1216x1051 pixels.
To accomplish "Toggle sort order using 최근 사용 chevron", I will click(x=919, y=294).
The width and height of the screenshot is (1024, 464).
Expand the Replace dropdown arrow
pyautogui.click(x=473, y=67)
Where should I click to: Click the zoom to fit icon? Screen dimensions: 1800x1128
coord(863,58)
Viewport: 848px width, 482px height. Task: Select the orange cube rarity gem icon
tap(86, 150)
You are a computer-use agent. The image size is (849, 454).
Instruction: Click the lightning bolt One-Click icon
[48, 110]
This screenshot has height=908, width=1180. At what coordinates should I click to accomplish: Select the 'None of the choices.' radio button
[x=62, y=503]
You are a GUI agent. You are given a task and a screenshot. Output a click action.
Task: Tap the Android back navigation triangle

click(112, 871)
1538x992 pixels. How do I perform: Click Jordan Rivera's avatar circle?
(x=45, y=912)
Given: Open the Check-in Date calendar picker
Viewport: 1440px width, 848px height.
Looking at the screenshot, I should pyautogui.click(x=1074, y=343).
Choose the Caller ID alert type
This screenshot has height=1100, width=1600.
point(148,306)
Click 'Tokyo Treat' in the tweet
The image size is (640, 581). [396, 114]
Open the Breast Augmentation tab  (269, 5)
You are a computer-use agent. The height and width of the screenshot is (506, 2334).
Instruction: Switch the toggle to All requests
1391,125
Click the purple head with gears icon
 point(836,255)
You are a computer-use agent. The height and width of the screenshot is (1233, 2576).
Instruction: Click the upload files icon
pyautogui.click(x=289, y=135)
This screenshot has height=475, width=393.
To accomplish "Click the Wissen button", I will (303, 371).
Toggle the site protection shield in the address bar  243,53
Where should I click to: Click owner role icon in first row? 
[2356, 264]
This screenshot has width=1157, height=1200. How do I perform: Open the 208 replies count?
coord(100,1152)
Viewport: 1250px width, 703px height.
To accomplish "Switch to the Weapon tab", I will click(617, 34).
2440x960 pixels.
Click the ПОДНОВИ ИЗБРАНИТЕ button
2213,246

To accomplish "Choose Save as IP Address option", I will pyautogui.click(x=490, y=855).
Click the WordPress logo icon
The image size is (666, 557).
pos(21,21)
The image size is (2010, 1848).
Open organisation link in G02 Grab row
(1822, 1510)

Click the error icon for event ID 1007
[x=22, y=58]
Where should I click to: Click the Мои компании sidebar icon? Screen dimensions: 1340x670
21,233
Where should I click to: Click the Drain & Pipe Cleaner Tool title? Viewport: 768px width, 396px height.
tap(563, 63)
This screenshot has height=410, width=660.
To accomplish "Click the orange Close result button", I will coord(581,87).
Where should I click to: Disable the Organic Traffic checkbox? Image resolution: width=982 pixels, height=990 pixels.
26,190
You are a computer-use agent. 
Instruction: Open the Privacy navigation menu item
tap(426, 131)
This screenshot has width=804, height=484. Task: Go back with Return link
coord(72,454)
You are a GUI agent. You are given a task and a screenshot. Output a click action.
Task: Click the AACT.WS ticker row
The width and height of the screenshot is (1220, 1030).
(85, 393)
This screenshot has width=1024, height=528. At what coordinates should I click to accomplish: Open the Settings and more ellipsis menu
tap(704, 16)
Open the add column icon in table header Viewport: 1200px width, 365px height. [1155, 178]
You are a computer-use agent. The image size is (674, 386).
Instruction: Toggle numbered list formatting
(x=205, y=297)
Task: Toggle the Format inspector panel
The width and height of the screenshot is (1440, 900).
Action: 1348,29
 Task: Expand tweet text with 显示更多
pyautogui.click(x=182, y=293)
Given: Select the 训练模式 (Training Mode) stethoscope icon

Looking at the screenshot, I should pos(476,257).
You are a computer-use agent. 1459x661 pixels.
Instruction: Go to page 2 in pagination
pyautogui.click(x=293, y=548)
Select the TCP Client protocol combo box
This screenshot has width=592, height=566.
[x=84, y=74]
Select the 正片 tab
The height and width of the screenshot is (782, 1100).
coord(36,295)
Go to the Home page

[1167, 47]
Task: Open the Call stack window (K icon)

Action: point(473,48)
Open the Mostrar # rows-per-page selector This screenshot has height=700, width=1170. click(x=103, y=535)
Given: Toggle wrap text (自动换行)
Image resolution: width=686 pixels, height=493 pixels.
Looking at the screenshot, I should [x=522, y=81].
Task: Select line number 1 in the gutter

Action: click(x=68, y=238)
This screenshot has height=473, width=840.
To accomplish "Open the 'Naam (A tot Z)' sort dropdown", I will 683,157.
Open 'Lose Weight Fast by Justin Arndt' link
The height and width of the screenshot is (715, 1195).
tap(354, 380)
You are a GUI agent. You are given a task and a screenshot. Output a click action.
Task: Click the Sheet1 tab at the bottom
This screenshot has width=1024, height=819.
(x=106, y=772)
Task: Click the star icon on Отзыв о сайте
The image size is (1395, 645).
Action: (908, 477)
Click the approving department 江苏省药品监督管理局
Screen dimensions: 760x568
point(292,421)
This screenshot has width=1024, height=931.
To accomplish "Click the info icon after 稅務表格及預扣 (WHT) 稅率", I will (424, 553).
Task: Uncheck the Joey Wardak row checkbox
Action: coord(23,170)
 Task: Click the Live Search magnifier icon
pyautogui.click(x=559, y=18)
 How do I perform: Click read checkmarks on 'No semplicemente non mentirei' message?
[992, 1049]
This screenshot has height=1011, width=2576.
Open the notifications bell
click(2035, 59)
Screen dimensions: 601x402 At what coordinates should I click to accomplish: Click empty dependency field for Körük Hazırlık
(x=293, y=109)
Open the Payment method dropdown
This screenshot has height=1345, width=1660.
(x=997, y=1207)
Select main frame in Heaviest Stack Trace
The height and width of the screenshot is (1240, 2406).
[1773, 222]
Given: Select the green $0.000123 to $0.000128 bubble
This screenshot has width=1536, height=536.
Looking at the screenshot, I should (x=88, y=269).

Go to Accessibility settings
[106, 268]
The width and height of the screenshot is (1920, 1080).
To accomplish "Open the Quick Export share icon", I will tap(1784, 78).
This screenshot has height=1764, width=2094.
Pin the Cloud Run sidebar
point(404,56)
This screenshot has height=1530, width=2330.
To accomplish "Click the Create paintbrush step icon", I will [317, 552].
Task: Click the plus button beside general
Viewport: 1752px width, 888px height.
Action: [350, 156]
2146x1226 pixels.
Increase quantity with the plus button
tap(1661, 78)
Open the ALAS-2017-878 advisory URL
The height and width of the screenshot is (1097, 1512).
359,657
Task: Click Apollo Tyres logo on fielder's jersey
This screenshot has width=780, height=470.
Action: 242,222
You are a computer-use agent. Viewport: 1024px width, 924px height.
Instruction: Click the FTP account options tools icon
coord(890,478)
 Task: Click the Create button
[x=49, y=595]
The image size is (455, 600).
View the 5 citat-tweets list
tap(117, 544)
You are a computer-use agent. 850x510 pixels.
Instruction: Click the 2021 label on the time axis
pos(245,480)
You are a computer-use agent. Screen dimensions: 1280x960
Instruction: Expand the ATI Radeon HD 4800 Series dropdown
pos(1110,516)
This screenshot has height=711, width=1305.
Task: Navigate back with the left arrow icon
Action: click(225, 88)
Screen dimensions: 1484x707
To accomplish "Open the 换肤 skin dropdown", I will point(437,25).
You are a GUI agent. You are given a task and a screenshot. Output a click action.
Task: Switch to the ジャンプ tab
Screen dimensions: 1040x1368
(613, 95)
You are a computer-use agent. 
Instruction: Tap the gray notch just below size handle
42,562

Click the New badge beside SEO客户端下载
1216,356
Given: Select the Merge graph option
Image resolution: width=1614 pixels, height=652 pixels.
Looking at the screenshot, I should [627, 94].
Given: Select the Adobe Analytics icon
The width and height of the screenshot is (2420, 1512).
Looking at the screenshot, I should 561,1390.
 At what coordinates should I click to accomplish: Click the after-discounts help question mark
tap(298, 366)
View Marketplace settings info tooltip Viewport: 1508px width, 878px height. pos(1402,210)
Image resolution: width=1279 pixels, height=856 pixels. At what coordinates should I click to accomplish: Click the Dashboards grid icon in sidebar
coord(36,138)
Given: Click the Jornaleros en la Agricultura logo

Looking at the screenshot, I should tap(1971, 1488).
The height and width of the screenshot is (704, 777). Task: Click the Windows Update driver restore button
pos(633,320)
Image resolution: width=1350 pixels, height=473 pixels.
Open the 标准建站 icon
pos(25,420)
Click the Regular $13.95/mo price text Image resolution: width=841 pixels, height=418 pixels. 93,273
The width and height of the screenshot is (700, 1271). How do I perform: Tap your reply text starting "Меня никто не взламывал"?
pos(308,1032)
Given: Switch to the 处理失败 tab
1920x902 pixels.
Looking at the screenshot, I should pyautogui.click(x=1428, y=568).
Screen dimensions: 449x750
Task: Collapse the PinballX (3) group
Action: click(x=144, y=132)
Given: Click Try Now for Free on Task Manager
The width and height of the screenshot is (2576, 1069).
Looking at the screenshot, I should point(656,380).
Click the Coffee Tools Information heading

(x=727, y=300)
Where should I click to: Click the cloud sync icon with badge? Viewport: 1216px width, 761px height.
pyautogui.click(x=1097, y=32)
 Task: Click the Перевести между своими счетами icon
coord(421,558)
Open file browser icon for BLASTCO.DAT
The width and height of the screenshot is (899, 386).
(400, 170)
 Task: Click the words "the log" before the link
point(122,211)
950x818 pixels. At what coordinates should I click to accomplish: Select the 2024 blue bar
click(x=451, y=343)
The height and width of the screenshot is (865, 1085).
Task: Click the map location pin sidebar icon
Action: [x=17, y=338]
****************************************
● Directive: Scale the entries from the start through the line containing "[x=62, y=503]", both ends included, and give only those lines. Reproduce every line, requests too, with each coordinate in the answers multiplied by 1.4 and rounded to a whole number, halves up.

● Answer below:
1216x1051 pixels.
To accomplish "Toggle sort order using 최근 사용 chevron", I will click(x=1287, y=412).
The width and height of the screenshot is (1024, 464).
Expand the Replace dropdown arrow
pyautogui.click(x=662, y=94)
Where should I click to: Click the zoom to fit icon? Screen dimensions: 1800x1128
coord(1208,81)
Viewport: 848px width, 482px height. Task: Select the orange cube rarity gem icon
tap(120, 210)
You are a computer-use agent. The image size is (849, 454).
Instruction: Click the lightning bolt One-Click icon
[67, 154]
This screenshot has height=908, width=1180. At what coordinates should I click to accomplish: Select the 'None of the choices.' radio button
[x=87, y=704]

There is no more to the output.